Algorithms

Core Discrete Operators

From ops = DiffusionOps(cap):

\[K = G^\top W^{-1} G,\quad C = G^\top W^{-1} H,\quad J = H^\top W^{-1} G,\quad L = H^\top W^{-1} H.\]

With coefficient weighting, assembly effectively uses weighted variants of these blocks.

Unknown Layouts

Mono

Unknown blocks are ω (cell values) and γ (interface traces):

x = [ uω
      uγ ]

Canonical mono layout uses contiguous blocks of length ntotal.

Diph

Unknown blocks are ω1, γ1, ω2, γ2:

x = [ uω1
      uγ1
      uω2
      uγ2 ]

Canonical diphasic layout uses four contiguous blocks of length ntotal.

Steady Mono Assembly

At time t:

\[\begin{bmatrix} A_{11} & A_{12}\\ A_{21} & A_{22} \end{bmatrix} \begin{bmatrix} u_\omega\\ u_\gamma \end{bmatrix} = \begin{bmatrix} b_\omega\\ b_\gamma \end{bmatrix}\]

with

\[A_{11}=K,\; A_{12}=C,\; A_{21}=\operatorname{diag}(\beta)J,\; A_{22}=\operatorname{diag}(\beta)L+\operatorname{diag}(\alpha)\Gamma,\]

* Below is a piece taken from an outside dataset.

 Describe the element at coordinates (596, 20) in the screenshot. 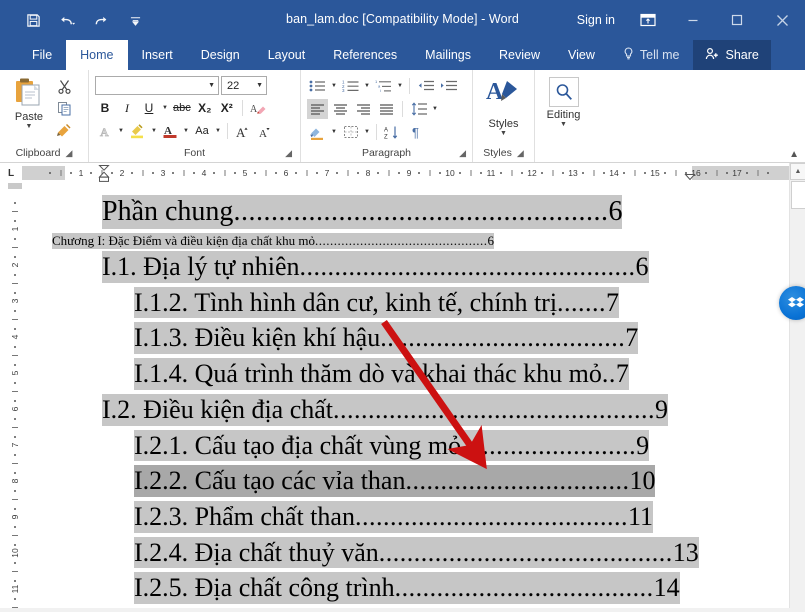

I see `sign-in-button: Sign in` at that location.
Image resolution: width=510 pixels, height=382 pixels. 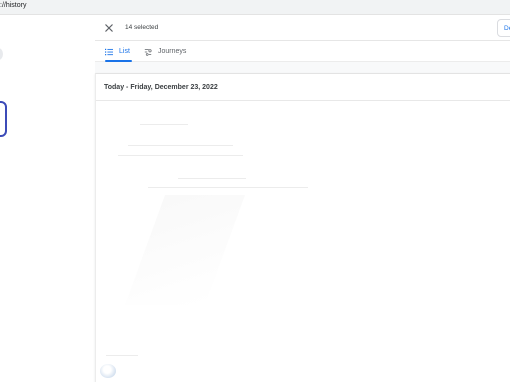 I want to click on avatar, so click(x=108, y=371).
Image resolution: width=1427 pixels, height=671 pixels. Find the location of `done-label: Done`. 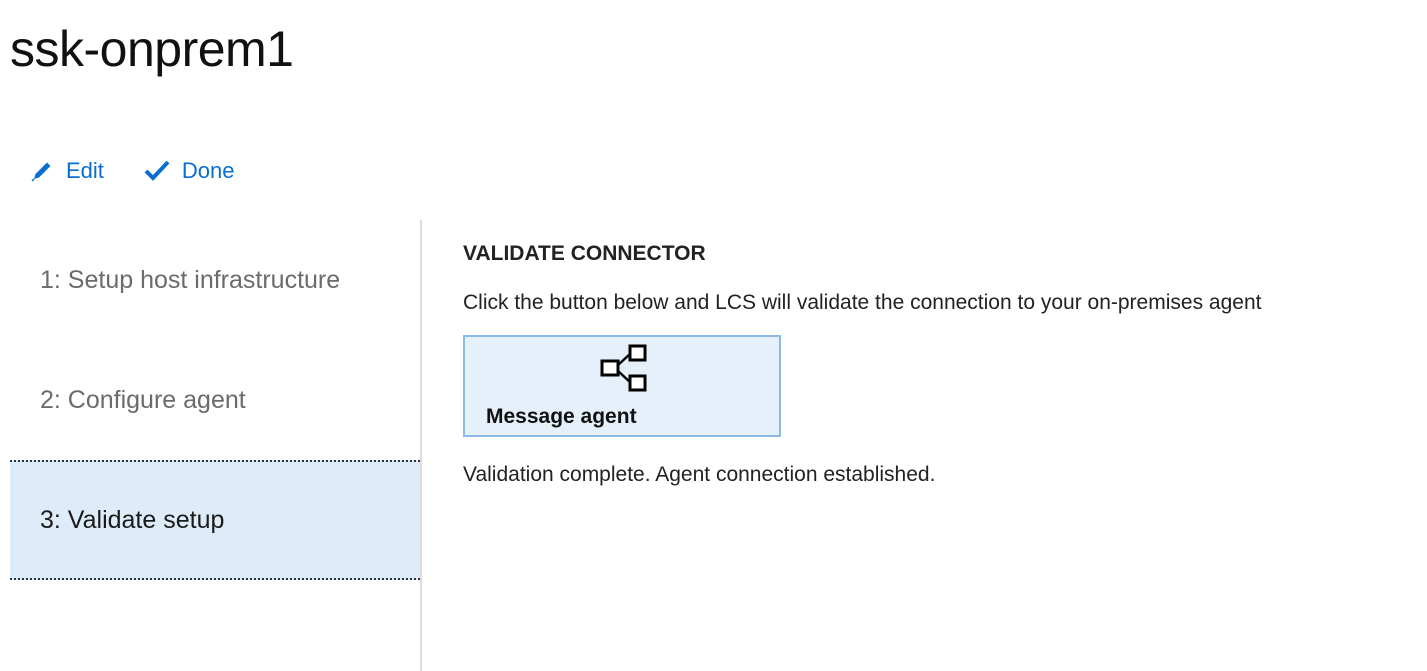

\[b_\omega = V f_\omega,\quad b_\gamma = \Gamma g_\gamma.\]

Unsteady Mono (`θ`)

Fixed geometry:

Assemble steady operator at t + θΔt.
Scale previous-step contribution on ω rows by (1-θ).
Add mass diagonal M = V/Δt on ω rows.

Moving geometry:

build slab (V^n, V^{n+1}, slab cap/ops),
use Ψ+, Ψ- weights for birth/death handling,
sample diffusivity-weighted operator blocks at t^n + θΔt,
sample/interface data at slab C_γ,
for θ<1, blend interface/source data between t^n and t^{n+1}.

Steady Diph Assembly

Two per-phase diffusion rows plus two interface rows:

[ ω1-row ]  diffusion phase 1
[ γ1-row ]  scalar-like interface relation
[ ω2-row ]  diffusion phase 2
[ γ2-row ]  flux-like interface relation

Supported interface combinations:

scalar row: ScalarJump or RobinJump,
flux row: FluxJump or RobinJump,
either row can be omitted (nothing), defaulting to identity regularization on that block.

Unsteady Diph (`θ`)

Fixed geometry follows the same pattern as mono, applied to both ω1 and ω2.

Moving diphasic:

slab geometry and per-phase volumes are rebuilt every step,
Ψ weights control active/inactive transitions,
source data are θ-blended in time,
scalar and flux interface coefficients/data are θ-blended in time on slab C_γ.

Inactive/Halo Regularization

Inactive or halo rows are transformed to identity constraints:

keeps systems non-singular in cut/dead-cell situations,
stabilizes moving-interface steps with fresh/dead cells,
avoids removing rows/cols and preserves consistent layouts.

Constant-Operator Reuse in `solve_unsteady!`

For fixed-geometry models:

detect matrix and RHS time dependence from callbacks,
if both are time-invariant and dt is unchanged: assemble once, reuse factorization, update RHS only,
otherwise assemble every step.

Moving models currently rebuild each step (no constant-operator reuse).